The Death of Set-and-Forget Advertising

Before diving into tactics, we need to acknowledge what's shifted. The promise of digital advertising was always perfect tracking and measurable results. Set up your campaigns, watch the numbers, optimise accordingly. That world no longer exists.

"We definitely saw a huge transformation along the years," Kenny explains. "We started in 2020 where we went to customers and said, hey, what about the idea of having AI on your website? And a lot of the response we got was, oh, AI is never going to be a thing."

Fast-forward to today, and iOS updates have shattered the illusion of perfect attribution. You might only be capturing 30-40% of your actual conversion data. Your bottom-of-funnel audiences—website visitors, cart abandoners—are decimated. The retargeting strategies that powered six and seven-figure months? They're struggling.

Yet some brands are thriving. The difference lies in adapting to new realities rather than clinging to old methodologies.

The Native Content Revolution

Kenny's most quoted principle captures the entire shift: "Make TikToks, don't make ads."

This isn't about which platform you're using. It's about understanding that users don't open social media to see advertisements. They're there for entertainment, connection, and quick dopamine hits. Your marketing must blend seamlessly into that experience.

"You don't want to interrupt the user's experience on that platform," Kenny emphasises. "Same idea when you're watching television—when the commercials come on you're immediately checked out unless they're using a popular cast to trick you for a second."

The shift requires rethinking everything:

  • Production quality matters less than authenticity - Selfie-style ads often outperform studio productions
  • Educational content beats blatant selling - Teaching builds trust before asking for purchases
  • Platform-native formats win - Content that looks like it belongs generates engagement
  • Entertainment value drives attention - You have three seconds to capture interest before the scroll continues

The Five Essential Email Types Framework

With tracking issues decimating retargeting capabilities, owned media has become critical. Email and SMS now represent your most reliable revenue drivers because you control the data and can measure results accurately.

Kenny's approach involves five distinct email types, each serving specific purposes:

Segmented Email Blasts
One email sent to many people, but with intelligent targeting. Gone are the days of broadcasting identical messages to entire databases. If someone exclusively purchases Nike products, sending them Adidas promotions wastes everyone's time and damages trust.

Effective segmented emails include catchy subject lines with emojis, personalisation using first names, empathetic tone that builds camaraderie, and clear calls-to-action driving traffic back to your website.

Behavioural Email Sequences
Multiple emails sent to one person based on specific actions and behaviours. Abandoned cart sequences exemplify this perfectly—someone adds products but doesn't complete purchase. An hour later, they receive a gentle reminder. A day later, perhaps addressing common objections. Three days later, maybe a discount code to overcome final hesitation.

▬▬▬▬▬▬

:: What is expected ::
According to the advertising article, what share of actual conversion data might advertisers now be capturing?

:: Provided material ::
▬▬▬▬▬▬

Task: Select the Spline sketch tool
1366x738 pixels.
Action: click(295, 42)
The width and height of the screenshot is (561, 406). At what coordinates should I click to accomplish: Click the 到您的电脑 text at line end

▬▬▬▬▬▬

:: Exercise answer ::
Only 30-40%.